Le Scouarnec disse estar “perfeitamente consciente” de que as “feridas” que infligiu às suas vítimas “são indeléveis, irreparáveis”.
“Devo a todas estas pessoas, aos seus entes queridos, assumir a responsabilidade pelos meus atos e pelas consequências que podem ter tido e terão ao longo das suas vidas”, concluiu na sua declaração.
Os factos em julgamento ocorreram entre 1989 e 2014 e tiveram lugar em várias clínicas privadas e hospitais públicos no oeste de França, onde exerceu a profissão de cirurgião digestivo.
Le Scouarnec violava e abusava sexualmente das suas pacientes quando estas ainda estavam sob anestesia, depois de terem sido operadas.
Algumas delas não se recordam do que aconteceu, enquanto outras conservam alguns ‘flashes’ do sucedido.
Uma destas vítimas, Mathis, suicidou-se aos 24 anos, depois de saber que tinha sido vítima deste pedófilo aos 10 anos.
“Quero que ele (Le Scouarnec) reconheça o que fez e pague por isso”, explicou esta manhã o pai de Mathis.
Le Scouarnec já foi condenado em 2020 a 15 anos de prisão por abuso sexual e violação de quatro outras crianças, duas delas eram as suas sobrinhas e em 2005 tinha também sido condenado por posse de imagens de pornografia infantil.
Apesar de tudo isto, continuou a exercer a profissão de médico e a lidar diariamente com crianças, de quem continuou a abusar.
A 2 de maio de 2017 voltou a ser deito pela polícia quando a sua vizinha de 6 anos denunciou aos pais que Le Scouarnec a tinha violado.
Quando a polícia revistou a sua casa, encontrou milhares de documentos sobre pornografia infantil, bonecas de diferentes tamanhos, perucas e diários íntimos nos quais descrevia os seus crimes em pormenor.
Nos seus cadernos de notas, registou vários crimes, como carícias, felação, penetração com os dedos e outras ações.
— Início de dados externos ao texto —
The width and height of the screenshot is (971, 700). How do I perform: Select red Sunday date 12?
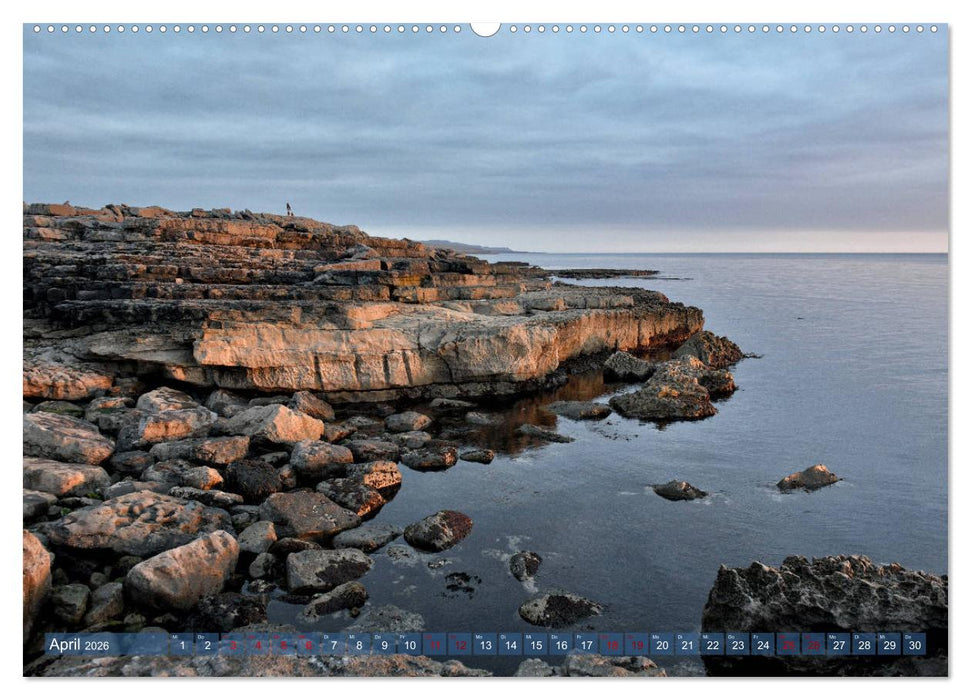click(461, 648)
Além disso, Le Scouarnec admitiu ser um “exibicionista, voyeur, sádico, masoquista, escatologista, fetichista, pedófilo” e afirmou ser “muito feliz” com tudo isso.
Das 299 vítimas, 256 tinham menos de 15 anos, 158 eram rapazes e 141 eram raparigas.
Le Scouarnec demonstrou “o seu espírito de cooperação com a justiça”, declarou Maxime Tessier, um dos seus advogados, aos jornalistas no final do primeiro dia de um julgamento que se prolongará até ao veredicto previsto para 6 de junho.
“É um bom passo em frente e uma surpresa muito interessante o facto de um homem estar disposto a reconhecer as acusações de que é alvo”, declarou Francesca Satta, advogada de uma dezena de vítimas.
“As vítimas terão a oportunidade de reconstruir as suas vidas e talvez obter algumas respostas a perguntas que continuam sem resposta”, acrescentou a advogada.
O julgamento atraiu o interesse dos meios de comunicação social para além das fronteiras de França, com cerca de meio milhar de jornalistas acreditados para o acompanhar.
O depoimento dos três filhos e da ex-mulher de Joël Le Scouarnec está previsto para terça-feira.